***** Data listing

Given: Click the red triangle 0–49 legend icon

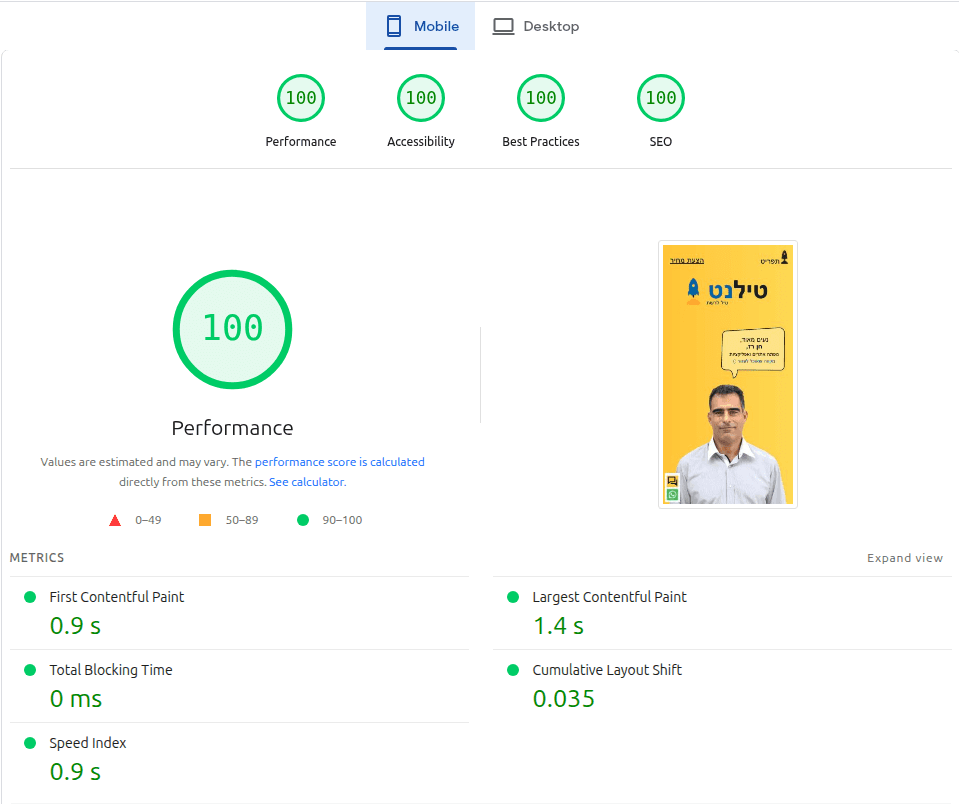Looking at the screenshot, I should pyautogui.click(x=115, y=520).
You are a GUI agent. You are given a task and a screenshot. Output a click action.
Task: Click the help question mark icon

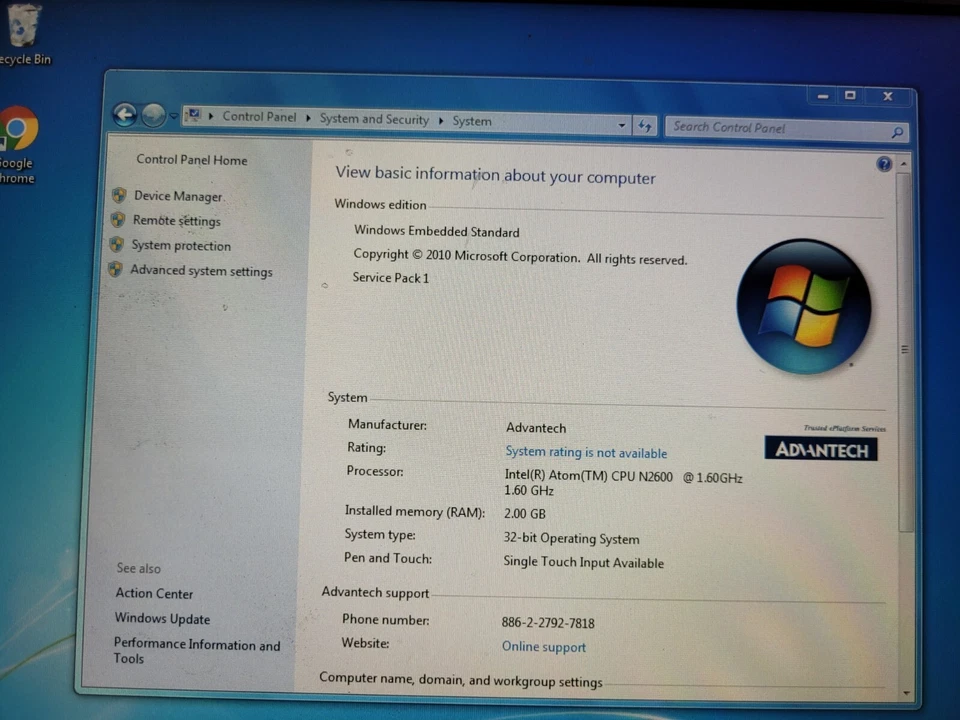(884, 163)
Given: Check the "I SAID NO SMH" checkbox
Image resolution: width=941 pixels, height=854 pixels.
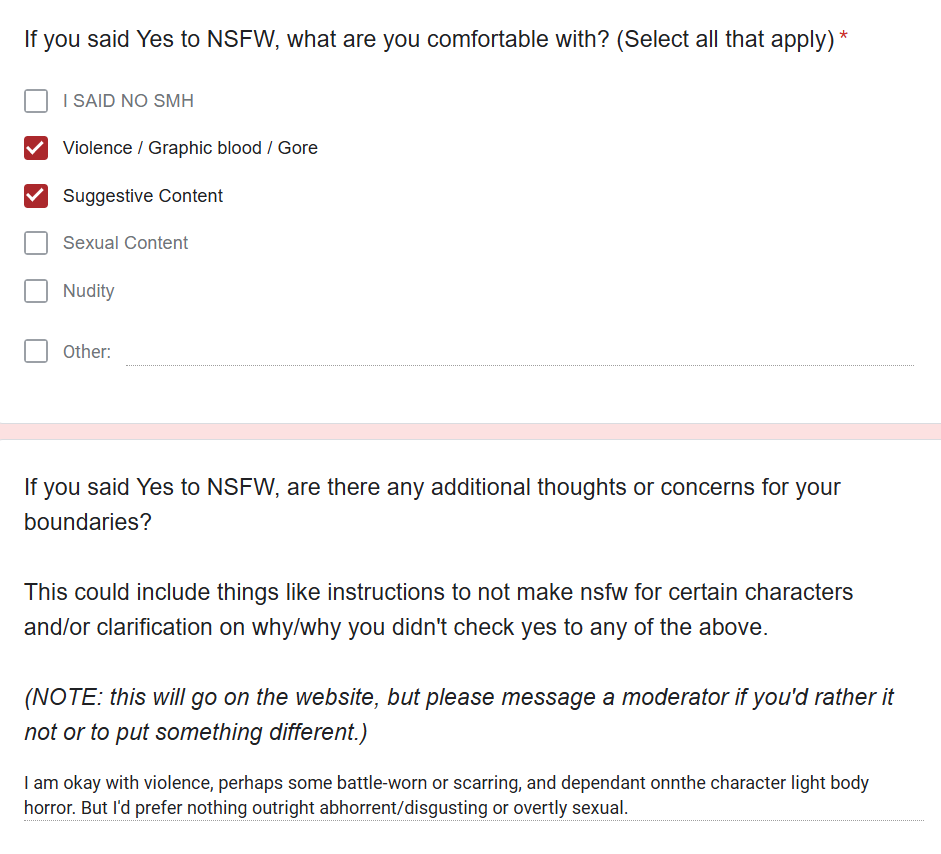Looking at the screenshot, I should (36, 101).
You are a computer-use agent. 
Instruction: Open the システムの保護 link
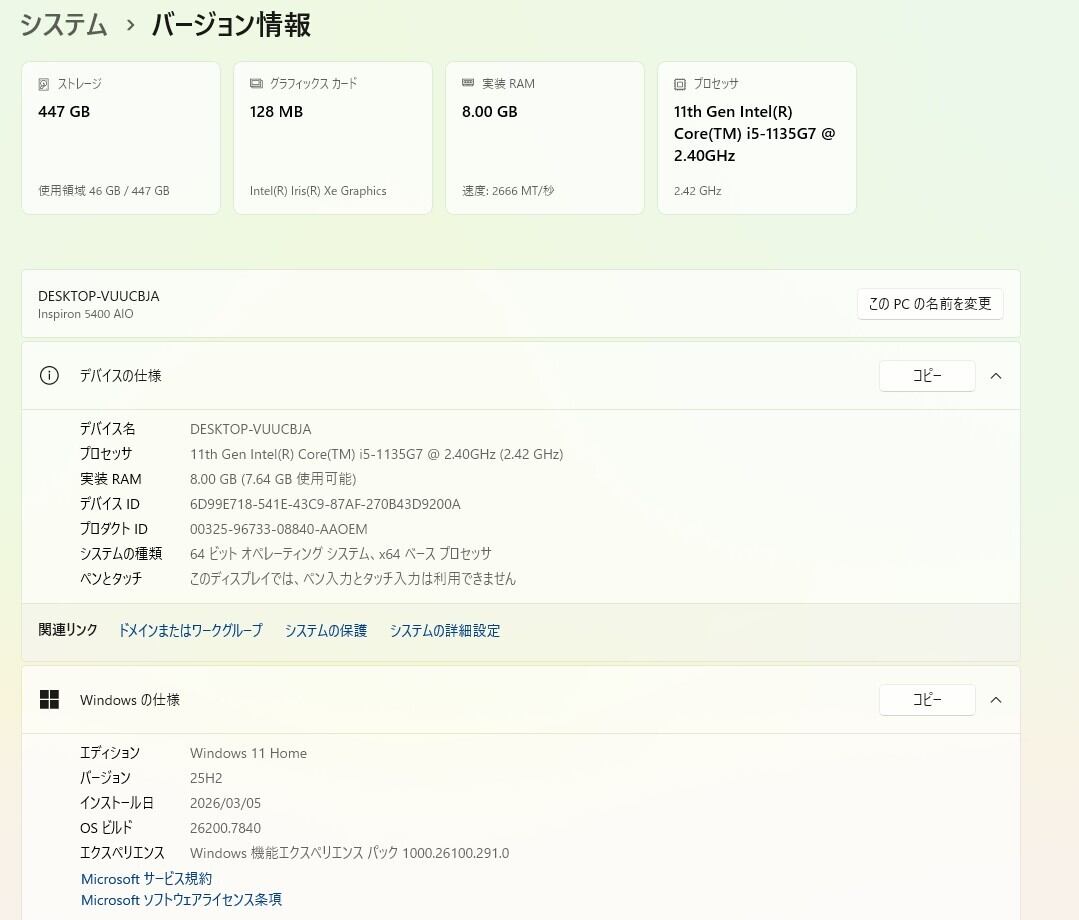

**********

* What this task involves
Return all lines from the data that include the string "agent".

* Written solution
You are a GUI agent. You are given a task and a screenshot. Output a click action.
You are a computer-use agent. 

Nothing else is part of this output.